Integrating Security Metrics into Quality Models: A DORA-Aligned Strategy

Since January 2025, financial organizations and the companies that provide information technology services to them in the EU must follow new rules under the Digital Operational Resilience Act, or DORA. These rules are intended to ensure that companies can operate securely and reliably, even if there is a cyberattack or technology failure.

With digital threats becoming more complex and systems more interconnected and interdependent than ever, security is not simply a “nice-to-have” anymore. Security must be built into everything a company does, and DORA resilience regulations aim to ensure this.

To comply with DORA requirements, companies have to stay on top of tech risks, report incidents when they happen, regularly test their defenses, and keep an eye on third-party vendors (which, let’s be honest, is a massive job on its own and probably deserves its own blog post). This means having clear, practical ways to measure and improve security at every step of the software development process.

Security can’t be an afterthought - it needs to be part of every step in how software is planned, built, and maintained. That means baking it into your entire development process, especially if you are following a formal SDLC (which you assuredly should be). While there are plenty of industry standards out there that help define what 'good security' looks like and how to measure it, the bigger picture is about building a repeatable, secure process that aligns with your business goals and keeps improving over time. This is the letter and the spirit of DORA’s regulations.

To align with DORA and build security into the software development lifecycle (SDLC), teams need meaningful, actionable metrics that reflect how well security is embedded at every stage. One foundational metric is vulnerability density — it tracks how many issues are found per 1,000 lines of code, helping teams catch risks early in development. Once issues are identified, time to remediate becomes crucial, showing how quickly vulnerabilities are resolved — something DORA directly emphasizes in its focus on incident response and resilience.

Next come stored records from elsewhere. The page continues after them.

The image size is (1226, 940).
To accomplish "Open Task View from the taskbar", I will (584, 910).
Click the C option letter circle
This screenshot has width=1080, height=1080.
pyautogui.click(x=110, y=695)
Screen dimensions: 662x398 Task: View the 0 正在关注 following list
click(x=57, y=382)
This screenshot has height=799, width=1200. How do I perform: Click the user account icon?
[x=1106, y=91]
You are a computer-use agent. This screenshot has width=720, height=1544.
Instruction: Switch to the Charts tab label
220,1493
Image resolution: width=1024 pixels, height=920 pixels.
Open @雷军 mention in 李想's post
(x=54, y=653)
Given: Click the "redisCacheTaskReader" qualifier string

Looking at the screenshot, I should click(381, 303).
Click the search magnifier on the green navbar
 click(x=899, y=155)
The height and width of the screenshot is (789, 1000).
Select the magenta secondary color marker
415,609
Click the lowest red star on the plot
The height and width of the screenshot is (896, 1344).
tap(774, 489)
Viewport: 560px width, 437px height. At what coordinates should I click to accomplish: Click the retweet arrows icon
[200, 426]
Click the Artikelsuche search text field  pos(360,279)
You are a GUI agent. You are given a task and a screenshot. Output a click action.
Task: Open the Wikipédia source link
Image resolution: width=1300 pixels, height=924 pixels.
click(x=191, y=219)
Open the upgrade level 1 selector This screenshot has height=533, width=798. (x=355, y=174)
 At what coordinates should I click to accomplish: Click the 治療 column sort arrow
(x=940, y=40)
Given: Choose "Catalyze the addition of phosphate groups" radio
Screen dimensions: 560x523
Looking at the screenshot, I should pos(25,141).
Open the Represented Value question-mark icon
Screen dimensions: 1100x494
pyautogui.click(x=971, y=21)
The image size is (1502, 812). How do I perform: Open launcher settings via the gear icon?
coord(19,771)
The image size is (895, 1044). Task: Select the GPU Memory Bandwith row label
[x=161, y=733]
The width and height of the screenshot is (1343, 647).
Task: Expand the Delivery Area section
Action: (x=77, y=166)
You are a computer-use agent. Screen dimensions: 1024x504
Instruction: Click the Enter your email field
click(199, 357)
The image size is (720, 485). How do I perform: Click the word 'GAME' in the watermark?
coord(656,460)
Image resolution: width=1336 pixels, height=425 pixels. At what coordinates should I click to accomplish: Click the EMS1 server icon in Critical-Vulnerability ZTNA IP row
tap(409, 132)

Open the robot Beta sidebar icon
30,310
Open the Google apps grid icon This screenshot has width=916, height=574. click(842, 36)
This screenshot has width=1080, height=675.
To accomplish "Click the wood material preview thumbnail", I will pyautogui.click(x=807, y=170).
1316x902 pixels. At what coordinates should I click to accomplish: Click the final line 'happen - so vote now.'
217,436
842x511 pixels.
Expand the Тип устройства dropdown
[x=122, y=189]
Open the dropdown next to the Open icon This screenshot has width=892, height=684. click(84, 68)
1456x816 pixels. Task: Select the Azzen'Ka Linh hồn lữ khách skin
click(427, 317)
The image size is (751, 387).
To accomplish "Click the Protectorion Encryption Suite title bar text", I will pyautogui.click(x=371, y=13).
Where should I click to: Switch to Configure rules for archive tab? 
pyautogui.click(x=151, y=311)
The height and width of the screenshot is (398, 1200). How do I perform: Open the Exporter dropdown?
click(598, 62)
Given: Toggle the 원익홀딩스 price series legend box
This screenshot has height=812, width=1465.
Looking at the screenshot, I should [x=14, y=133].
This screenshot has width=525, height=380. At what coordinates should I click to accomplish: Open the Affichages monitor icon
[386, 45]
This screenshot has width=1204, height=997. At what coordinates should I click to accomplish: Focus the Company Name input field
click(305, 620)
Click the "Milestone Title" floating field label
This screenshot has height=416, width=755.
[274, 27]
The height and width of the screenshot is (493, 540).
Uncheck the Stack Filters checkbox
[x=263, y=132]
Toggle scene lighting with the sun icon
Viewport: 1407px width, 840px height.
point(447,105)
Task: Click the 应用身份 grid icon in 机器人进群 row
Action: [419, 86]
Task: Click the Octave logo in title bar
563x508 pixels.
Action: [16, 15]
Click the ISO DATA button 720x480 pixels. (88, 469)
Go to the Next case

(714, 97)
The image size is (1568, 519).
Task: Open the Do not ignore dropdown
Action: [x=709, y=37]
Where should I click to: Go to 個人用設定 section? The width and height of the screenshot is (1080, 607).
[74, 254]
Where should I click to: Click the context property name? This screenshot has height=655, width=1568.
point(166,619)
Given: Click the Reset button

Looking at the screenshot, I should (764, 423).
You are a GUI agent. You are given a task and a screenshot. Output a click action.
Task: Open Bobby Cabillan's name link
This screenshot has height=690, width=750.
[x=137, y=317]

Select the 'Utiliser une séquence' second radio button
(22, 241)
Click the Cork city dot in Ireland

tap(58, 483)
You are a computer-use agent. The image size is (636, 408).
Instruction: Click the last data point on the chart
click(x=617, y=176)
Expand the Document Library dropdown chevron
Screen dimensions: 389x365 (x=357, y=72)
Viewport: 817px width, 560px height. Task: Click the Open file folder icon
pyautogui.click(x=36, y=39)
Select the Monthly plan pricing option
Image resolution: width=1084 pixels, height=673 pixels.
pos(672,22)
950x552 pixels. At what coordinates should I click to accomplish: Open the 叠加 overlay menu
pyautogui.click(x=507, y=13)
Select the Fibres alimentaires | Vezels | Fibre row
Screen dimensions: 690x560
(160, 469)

Security testing also plays a major role. Penetration test coverage ensures critical parts of the application are tested during simulated attacks, not just surface-level features. Secure coding compliance tracks whether developers are following safe coding practices, like avoiding injection vulnerabilities or insecure session handling. Related to that, authentication strength reflects how robust login mechanisms are, including things like two-factor authentication. The security test pass rate shows how often the software meets predefined thresholds during testing, highlighting overall security readiness before release.

Beyond development, teams also monitor security incident frequency—a key post-release metric showing how often issues occur in production, which speaks directly to operational resilience. And with software supply chains increasingly targeted, a third-party risk score helps assess the security posture of open-source libraries and vendor components integrated into the product. Together, these metrics give organizations a clear, end-to-end view of application security health, supporting both a strong SDLC and DORA compliance.

How to get there? How does a company make sure that these metrics are met; not only to comply with DORA’s regulations, but to reduce risk in an increasingly threat-crowded environment? Of course, developing and adhering to robust policy is one component of the journey, but ensuring that one’s security controls are up to task is another matter entirely.

DORA addresses this with the concept of threat-led penetration testing (TLPT), which requires that testing uses current threat intelligence to ensure that testing is not simply running down a checklist of best practice or grabbing the most recent update to a static analysis tool. This testing must be carried out by independent, qualified, and experienced vendors. Leviathan Security Group has decades of experience at the forefront of new technologies and methodologies of testing, expert team members, and multiple company-wide and personal certifications, and we are ready to assist you on your DORA journey.

Security isn’t an afterthought - it’s an essential part of delivering quality software in a digital world. In the age of DORA, treating security as a measurable, continuous part of development isn’t just smart - it’s required.